Völlig bedröppelt stiegen Edgar und Malu aus dem Ersatz-Lieferwagen. Nachdem Kalle seinen Kollegen Bescheid ge­sagt hatte, war Paul, der junge Chef höchstpersönlich, mit dem zweiten Wagen gekommen und hatte sie eingesammelt. Er war nicht gerade glücklich über den Alleingang seines Angestellten und die Autopanne. Aber Malu hatte Kalles Einsatz in den höchsten Tönen gelobt, sodass er bald besänftigt gewesen war.

Alibaba blieb verschwunden und sie hatten nicht den Hauch einer Idee, wo sie sein konnte und wie sie die Stute zurückholen sollten.

Lea und Jaron hatten auf dem Zaun gesessen und ungeduldig auf die Rückkehr ihrer Freunde gewartet. Jetzt rannten sie auf die beiden zu und bestürmten sie mit Fragen.

Die Geschwister bedankten sich noch mal bei Paul und Kalle und trotteten dann in ihre Wohnung, Lea und Jaron im Schlepptau.

Malu ließ sich auf die Küchenbank fallen. »Was ist hier nur los?«, fragte sie verzweifelt.

Lea setzte sich ihr gegenüber und nickte wissend. »Das ist der Fluch. Der grauenhafte Funkelsee-Fluch, der jeden trifft, der in dunkle Keller fällt und alte geheimnisvolle Me­daillons findet. Nie davon gehört?«

Malu verzog das Gesicht. »Das ist nicht witzig, Lea!«

»Nicht?« Ihre Freundin grinste. »Ich find es eigentlich ganz lustig.« Aber ein Blick auf Edgars düsteres Gesicht ließ auch Leas Lachen verstummen. Sie legte ihrem Freund die Hand auf den Arm. »Wir finden Alibaba, ganz klar.«

Edgar sah sie an und nickte. »Natürlich finden wir sie und das am besten noch, bevor das Fohlen kommt!«

Jaron räusperte sich und schob seine schwarze Brille hoch. »Jetzt lasst uns doch mal logisch denken. Wer sollte denn Alibaba klauen? Es muss doch jemand sein, der sie kennt und weiß –«

»Du bist ein Genie!«, unterbrach Malu ihn und fiel ihm um den Hals, was eine leichte Rotfärbung von Jarons Wan­­gen zur Folge hatte. »Es ist doch ganz klar, wer Alibaba gestohlen hat! Edgar, die Frau, die hier gestern zweimal angerufen hat, um sie zu kaufen. Sie hat eine megahohe Summe geboten und du hast es ausgeschlagen. Wahrscheinlich will sie Alibaba um jeden Preis haben – warum auch immer – und weil du sie ihr nicht verkaufen willst, hat sie sie eben einfach gestohlen!« Erschöpft von ihrer Beweisführung ließ Malu sich gegen die Rückenlehne sinken.

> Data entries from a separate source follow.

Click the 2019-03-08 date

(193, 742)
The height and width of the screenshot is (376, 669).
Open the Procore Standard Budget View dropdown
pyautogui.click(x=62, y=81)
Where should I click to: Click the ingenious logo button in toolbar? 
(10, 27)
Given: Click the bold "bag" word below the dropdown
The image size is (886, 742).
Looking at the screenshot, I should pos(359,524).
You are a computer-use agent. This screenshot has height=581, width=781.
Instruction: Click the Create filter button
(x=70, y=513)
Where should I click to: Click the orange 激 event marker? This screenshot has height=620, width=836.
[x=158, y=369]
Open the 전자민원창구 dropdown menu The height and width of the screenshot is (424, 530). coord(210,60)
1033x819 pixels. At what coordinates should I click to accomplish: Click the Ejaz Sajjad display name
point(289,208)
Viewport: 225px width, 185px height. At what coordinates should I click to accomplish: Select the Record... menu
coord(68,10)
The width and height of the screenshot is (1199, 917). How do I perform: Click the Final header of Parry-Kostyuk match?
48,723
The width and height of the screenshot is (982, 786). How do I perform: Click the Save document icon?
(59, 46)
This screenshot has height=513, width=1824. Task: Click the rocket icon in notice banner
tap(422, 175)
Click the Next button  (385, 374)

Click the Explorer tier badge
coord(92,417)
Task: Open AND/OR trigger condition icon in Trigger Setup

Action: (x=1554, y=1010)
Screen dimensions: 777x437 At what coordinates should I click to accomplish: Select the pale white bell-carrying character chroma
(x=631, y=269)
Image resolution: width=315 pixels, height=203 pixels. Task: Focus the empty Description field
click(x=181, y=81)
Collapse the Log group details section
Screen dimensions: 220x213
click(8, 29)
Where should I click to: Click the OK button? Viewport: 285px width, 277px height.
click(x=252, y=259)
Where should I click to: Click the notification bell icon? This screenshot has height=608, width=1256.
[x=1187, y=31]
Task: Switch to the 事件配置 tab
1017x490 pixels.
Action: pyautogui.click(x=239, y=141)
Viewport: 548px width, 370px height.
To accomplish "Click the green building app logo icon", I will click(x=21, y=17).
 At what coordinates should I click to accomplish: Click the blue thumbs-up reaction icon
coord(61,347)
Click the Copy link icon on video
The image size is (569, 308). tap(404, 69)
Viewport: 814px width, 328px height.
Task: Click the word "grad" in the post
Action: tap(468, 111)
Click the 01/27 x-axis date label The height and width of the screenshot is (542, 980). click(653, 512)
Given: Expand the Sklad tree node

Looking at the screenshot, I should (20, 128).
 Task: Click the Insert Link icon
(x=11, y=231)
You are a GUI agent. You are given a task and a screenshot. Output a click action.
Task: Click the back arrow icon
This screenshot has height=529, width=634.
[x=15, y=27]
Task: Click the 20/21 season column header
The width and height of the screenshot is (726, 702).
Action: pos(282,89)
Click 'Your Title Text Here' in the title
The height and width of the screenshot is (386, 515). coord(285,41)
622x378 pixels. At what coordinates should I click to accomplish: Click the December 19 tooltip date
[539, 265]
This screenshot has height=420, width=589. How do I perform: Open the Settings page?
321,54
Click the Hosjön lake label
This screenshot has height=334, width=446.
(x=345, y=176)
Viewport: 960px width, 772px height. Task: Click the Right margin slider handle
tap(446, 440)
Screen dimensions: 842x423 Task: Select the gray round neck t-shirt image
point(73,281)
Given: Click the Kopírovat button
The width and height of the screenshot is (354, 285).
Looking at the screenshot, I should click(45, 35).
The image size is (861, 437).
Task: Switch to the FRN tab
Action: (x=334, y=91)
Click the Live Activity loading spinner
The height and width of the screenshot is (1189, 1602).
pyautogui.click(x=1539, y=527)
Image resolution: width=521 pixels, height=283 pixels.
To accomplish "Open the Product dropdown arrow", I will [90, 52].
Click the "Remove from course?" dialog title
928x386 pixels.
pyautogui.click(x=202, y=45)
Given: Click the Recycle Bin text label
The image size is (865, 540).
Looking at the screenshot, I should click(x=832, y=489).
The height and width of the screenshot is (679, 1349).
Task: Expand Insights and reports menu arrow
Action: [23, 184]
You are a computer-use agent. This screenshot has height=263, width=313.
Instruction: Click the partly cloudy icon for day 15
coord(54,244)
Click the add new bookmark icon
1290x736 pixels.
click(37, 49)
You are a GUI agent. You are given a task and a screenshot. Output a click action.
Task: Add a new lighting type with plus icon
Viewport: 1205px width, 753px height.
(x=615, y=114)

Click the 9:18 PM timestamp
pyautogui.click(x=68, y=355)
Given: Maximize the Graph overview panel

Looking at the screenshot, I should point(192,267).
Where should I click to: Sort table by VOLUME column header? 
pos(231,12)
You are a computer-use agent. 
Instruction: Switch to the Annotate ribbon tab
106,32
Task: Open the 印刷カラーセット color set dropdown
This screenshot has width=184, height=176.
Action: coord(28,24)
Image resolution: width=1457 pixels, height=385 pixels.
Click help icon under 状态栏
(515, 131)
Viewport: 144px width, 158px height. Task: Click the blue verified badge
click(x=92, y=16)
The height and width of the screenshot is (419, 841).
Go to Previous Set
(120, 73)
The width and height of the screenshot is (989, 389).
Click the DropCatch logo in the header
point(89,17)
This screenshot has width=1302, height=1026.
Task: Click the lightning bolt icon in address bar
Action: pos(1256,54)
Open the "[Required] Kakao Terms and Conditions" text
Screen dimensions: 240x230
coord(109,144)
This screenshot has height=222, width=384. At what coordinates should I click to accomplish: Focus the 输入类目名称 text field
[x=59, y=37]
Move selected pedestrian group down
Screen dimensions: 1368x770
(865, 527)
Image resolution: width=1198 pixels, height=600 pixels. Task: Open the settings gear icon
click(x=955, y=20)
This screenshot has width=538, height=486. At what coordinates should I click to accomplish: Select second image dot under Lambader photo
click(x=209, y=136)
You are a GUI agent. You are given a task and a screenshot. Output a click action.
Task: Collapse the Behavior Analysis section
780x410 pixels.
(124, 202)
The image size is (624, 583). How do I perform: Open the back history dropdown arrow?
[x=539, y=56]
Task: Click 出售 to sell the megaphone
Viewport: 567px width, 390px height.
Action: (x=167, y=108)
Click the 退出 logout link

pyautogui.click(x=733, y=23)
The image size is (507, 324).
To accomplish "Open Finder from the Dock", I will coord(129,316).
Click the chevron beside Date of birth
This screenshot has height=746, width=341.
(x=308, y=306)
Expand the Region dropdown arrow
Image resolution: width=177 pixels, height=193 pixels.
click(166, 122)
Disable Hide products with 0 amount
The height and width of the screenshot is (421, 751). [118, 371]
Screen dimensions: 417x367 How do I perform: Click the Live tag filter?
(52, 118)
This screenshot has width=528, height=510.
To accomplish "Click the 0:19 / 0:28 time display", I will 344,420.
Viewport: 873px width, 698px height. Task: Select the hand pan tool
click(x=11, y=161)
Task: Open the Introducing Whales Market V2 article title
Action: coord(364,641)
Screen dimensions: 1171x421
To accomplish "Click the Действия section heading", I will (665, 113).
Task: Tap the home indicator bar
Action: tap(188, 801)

Ihr Bruder starrte sie an. »Frau Jansen? Oh Gott, wenn du recht hast ... Ich kenn sie doch schon so lange, ich kann mir das eigentlich nicht vorstellen ... Aber wer sollte es sonst sein?!«

»Was ist denn an Alibaba auf einmal so besonders?«, fragte Lea verwirrt. Malu hatte ihr gar nichts davon erzählt, was nur an der Menge der Ereignisse lag, die seit gestern Morgen auf sie eingeprasselt war.

»Keine Ahnung.« Edgar zuckte mit den Schultern. »Hat sie nicht gesagt. Es kann ja eigentlich nur etwas mit dem Vater des Fohlens zu tun haben«, fügte er nachdenklich hinzu.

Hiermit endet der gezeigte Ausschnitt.